Why is my search for identity relevant to the question of reconciliation with our indigenous brothers and sisters?  It’s relevant because I’m an indigenous person, my family comes from the historic Metis homeland in the Red River region of Manitoba and I’m a member of the Metis Nation of Alberta.  I could not have said that publically more than a few years ago, as it was something I only shared with close friends.  I’ve been able to keep that secret from the first time I learned about it, in my early 20’s, because I appear on the outside as one of the “privileged skin” (Andrea Menard, “Halfbreed Blues”).  The reason I kept my heritage secret was because of my very typical western Canadian up-bringing, that is, mildly racist and highly untrusting of “the other” and particularly when they’re aboriginal.  It turned out that I was continuing a family tradition of denial that started in about 1870.  A deep and abiding sense of shame is the result of such a fundamental denial of self, but I’m getting ahead of myself.
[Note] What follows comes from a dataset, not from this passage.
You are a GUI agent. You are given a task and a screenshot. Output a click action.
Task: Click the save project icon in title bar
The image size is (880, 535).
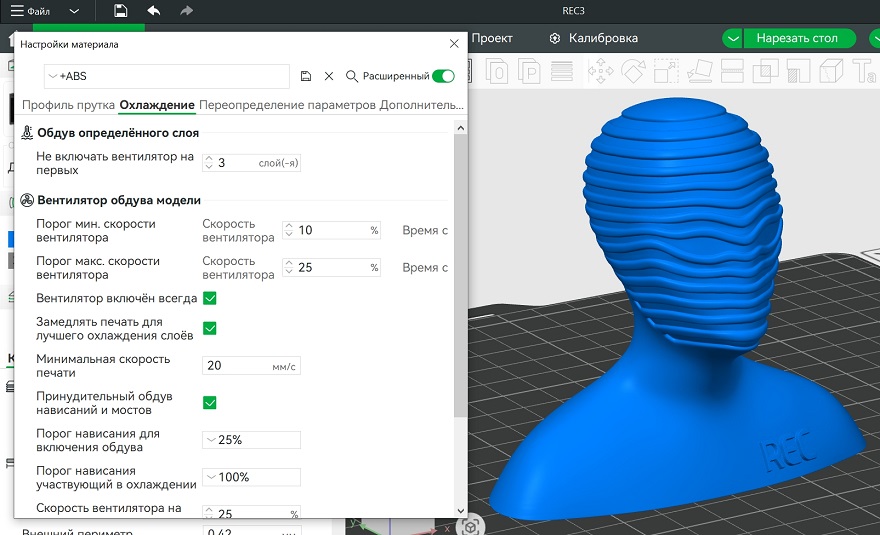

Now, we are told some very specific things in Scripture about our identities on the other side of our rebirth as children of Christ.  There is no Jew or Greek (Gal 3:28) but only one in Christ, and we regard no one according to the flesh (2 Cor 5:16).  Yet this does not mean that we become neuter beings with no other identity, or gender, but rather that our racial identity is reordered so that it no longer becomes the centre of our being, as that place is taken by Christ.  Christ brings completion and fulfillment to our identity and displaces it from a possible place of idolatry.  All this to say that while I’m speaking of identity, I’m aware that my total identity was subsumed at the time of my conversion, but that does not eliminate it from my being.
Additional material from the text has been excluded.